Brekov Castle (Slovak Brekovský hrad, Hungarian Barkó vára) is a ruined Gothic and Renaissance era stone castle above the village of Brekov in Humenné District, Prešov Region, in east Slovakia. It is a hilltop castle located on a cone-shaped hill with a limestone bedrock, in an altitude of approximately 480 m (1574.80 ft) above sea level. The eponymous village at the foot of the castle hill was founded as an adjoined castle settlement, similarly to several other villages in the region. Brekov and Brekov Castle lie in the traditional region of Zemplín.
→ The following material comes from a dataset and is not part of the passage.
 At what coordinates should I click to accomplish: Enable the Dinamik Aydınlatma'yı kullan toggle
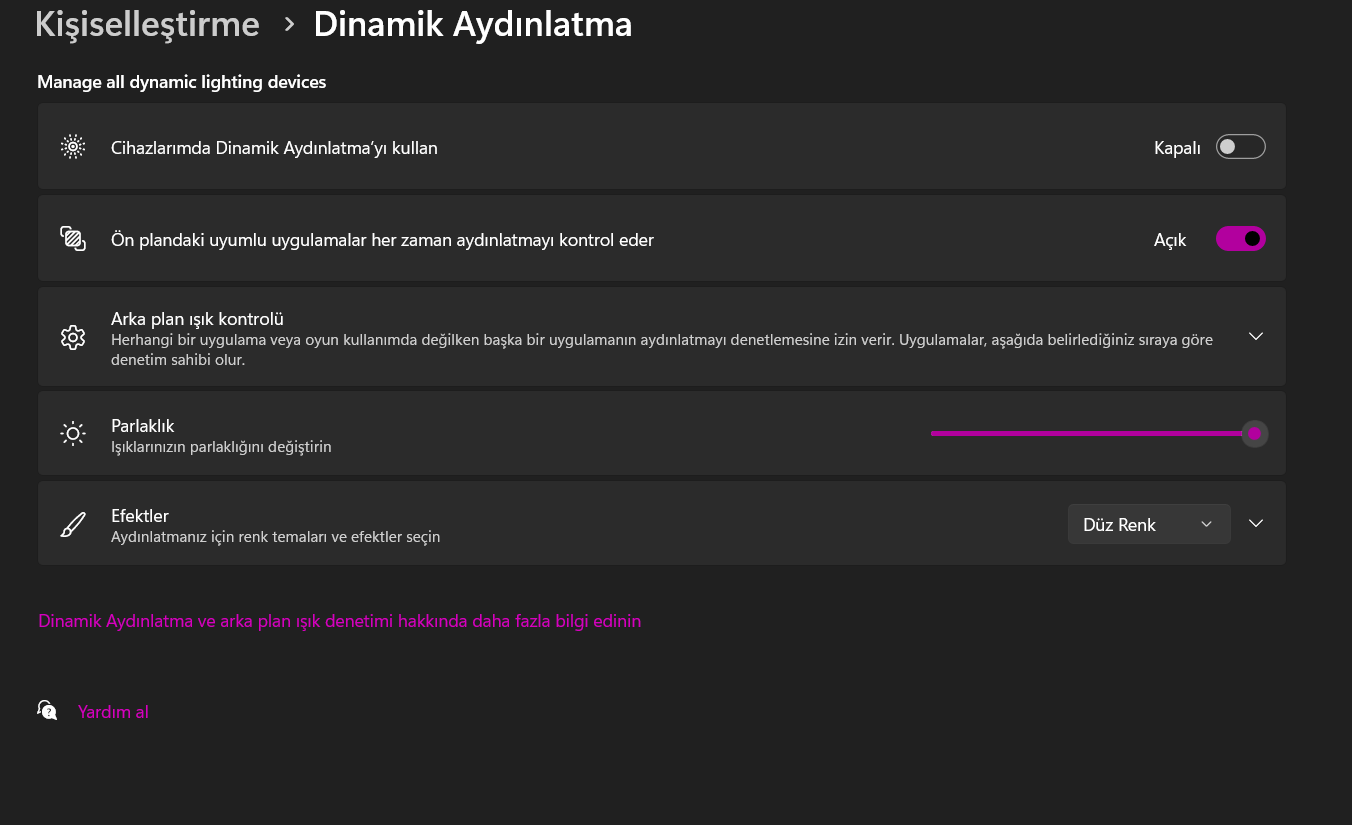pyautogui.click(x=1240, y=148)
The castle is listed in the National Cultural Heritage list of the Monuments Board of the Slovak Republic.

History

The castle hill saw human settlement and fortification efforts even before the construction of the medieval castle. Recovered evidence from earlier archaeological research on the hill top and its perimeter revealed the existence of a smaller hill fort of local Slavic tribes during the early Middle Ages.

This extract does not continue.